*EXERCISE OBJECTIVE*
The expected output is an exact copy of the lines from the one containing "Where should I" through the final line of the entries below, with no images.

*RECORDS SUPPLIED*

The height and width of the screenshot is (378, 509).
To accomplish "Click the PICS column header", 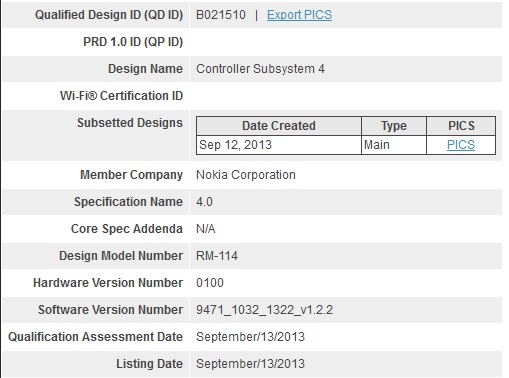I will [x=461, y=126].
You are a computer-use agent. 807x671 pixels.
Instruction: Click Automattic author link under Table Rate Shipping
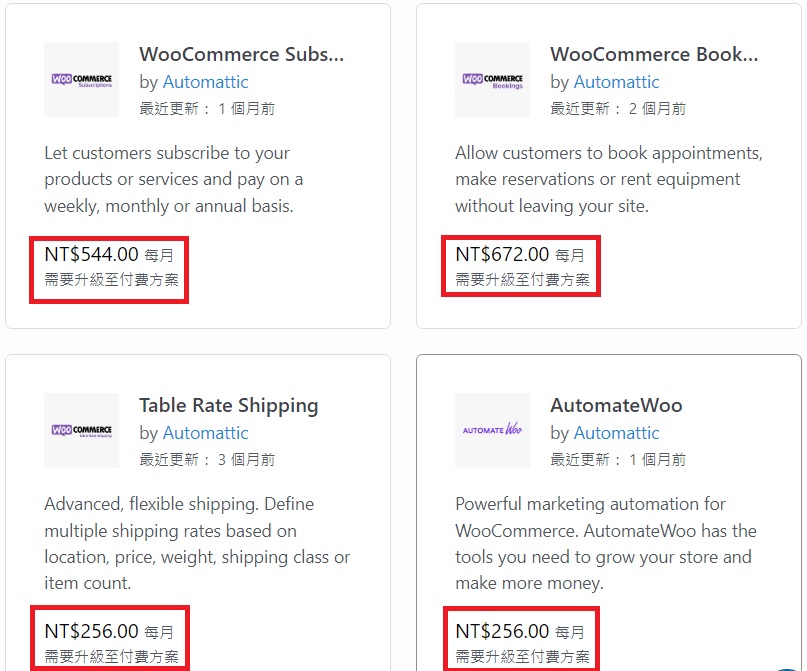click(205, 433)
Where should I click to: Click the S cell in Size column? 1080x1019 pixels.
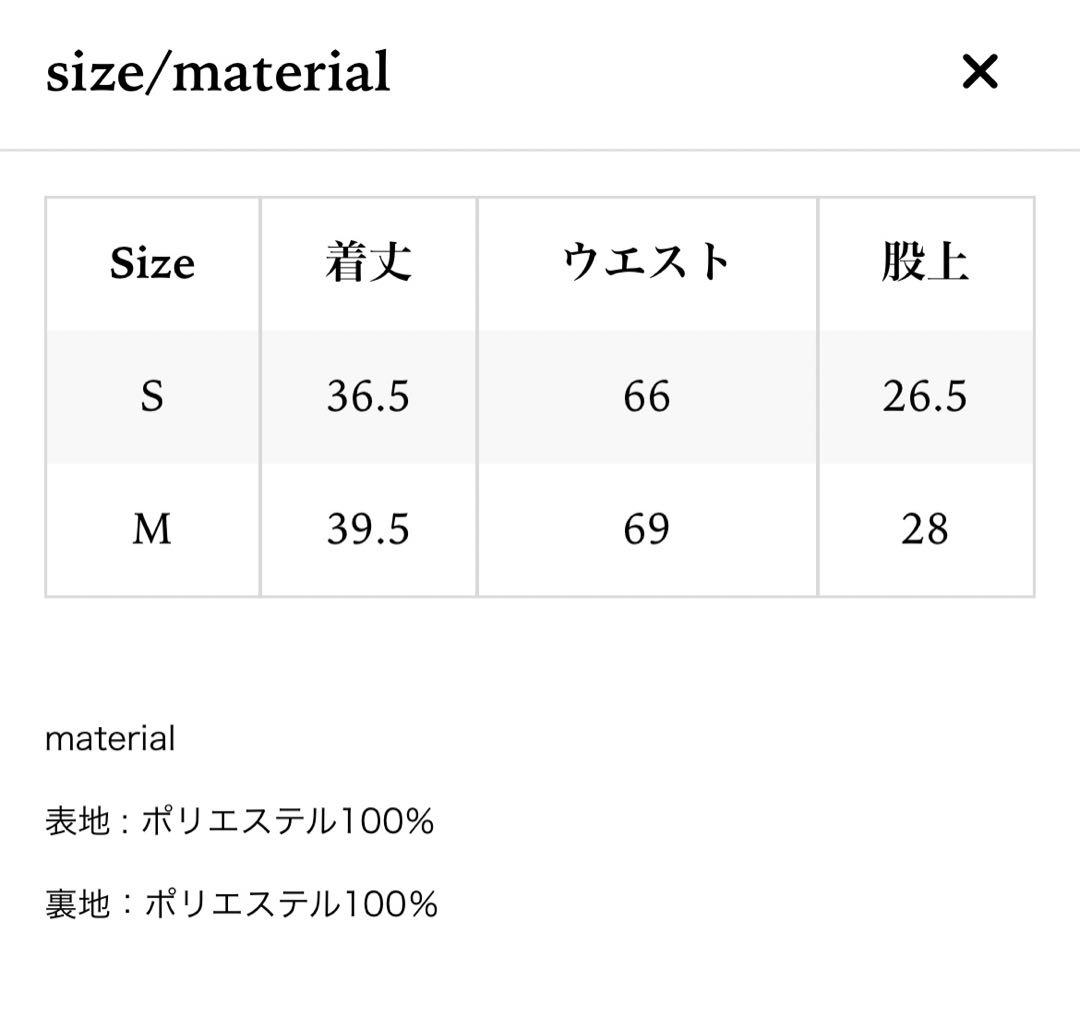tap(153, 396)
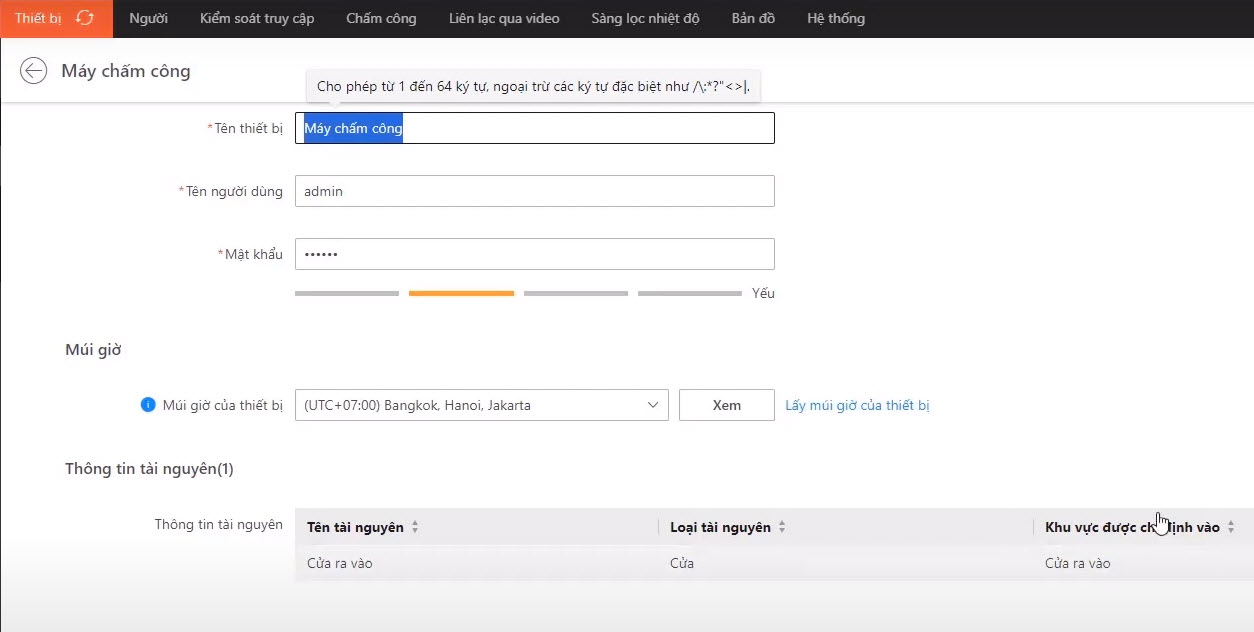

*ANSWER TO THIS TASK*
Where should I click to: Click the S cell in Size column? 1080x1019 pixels.
tap(153, 396)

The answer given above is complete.